Nestas duas tragédias encontramos uma personagem ignorada ou esquecida, porém essencial para a própria sobrevivência da grande imprensa nacional.

Fomos à devastada Serra Fluminense e agora à enlutada Santa Maria para buscar ecos da dor e encontramos a imprensa local, a chamada pequena imprensa, na realidade a grande pequena imprensa, infatigável colmeia que produz informações, emoções, produz sobretudo solidariedade.

A grande imprensa não existe solta no espaço, seus atributos dependem dos atributos do espírito cidadão que circula em sistemas de alto-falantes, rádios e tevês comunitárias, jornais de bairro, semanários e diários regionais.

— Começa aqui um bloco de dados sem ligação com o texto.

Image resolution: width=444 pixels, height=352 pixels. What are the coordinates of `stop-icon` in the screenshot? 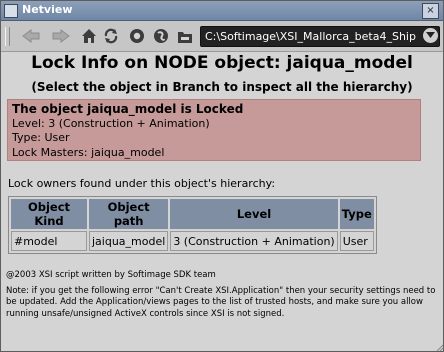 It's located at (137, 36).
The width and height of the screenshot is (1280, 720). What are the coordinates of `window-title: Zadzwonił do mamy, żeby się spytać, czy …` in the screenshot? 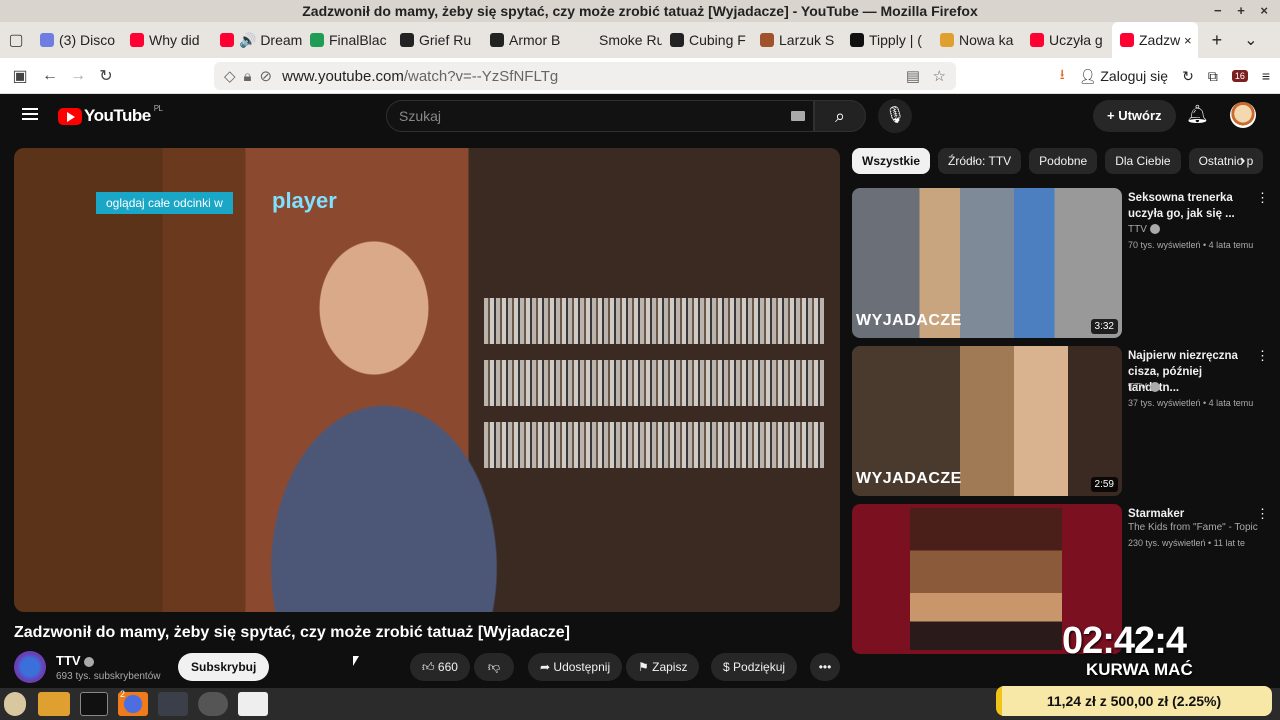 It's located at (640, 11).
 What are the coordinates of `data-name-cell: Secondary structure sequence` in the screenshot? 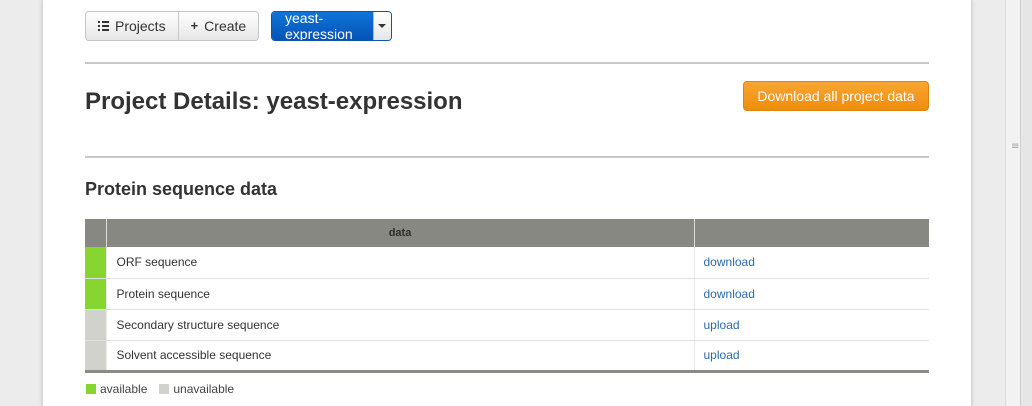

Quem sofre o primeiro impacto é o jornalista local. Sua sensibilidade e discernimento são essenciais. Seu espanto ou sua dor são decisivos.

As catástrofes de Santa Maria, como antes a da Serra Fluminense, mostram que o sistema midiático é imperiosamente pluralista, integrado. O interesse do leitor distante vai numa direção, a palpitação do vizinho vai em outra. Juntos compõem os caminhos da verdade. Separados fazem apenas meia verdade.

O projeto para uma grande pequena imprensa faz parte da história deste Observatório. Oxalá possamos desenvolvê-lo em circunstâncias diferentes – com suor, sim, porém sem sangue ou lágrimas.

A reportagem que apresentaremos a seguir só foi possível com a participação de profissionais de imprensa de Santa Maria. Do jornal A Razão, fundado há 78 anos. Da Rádio Imembuí, que completa este mês 71 anos. Da TV Comunitária Santa Maria, criada em 2009, e da afiliada local da RBS. Profissionais que convivem com essa tragédia desde a madrugada de 27 de janeiro. E com ela ficarão para sempre.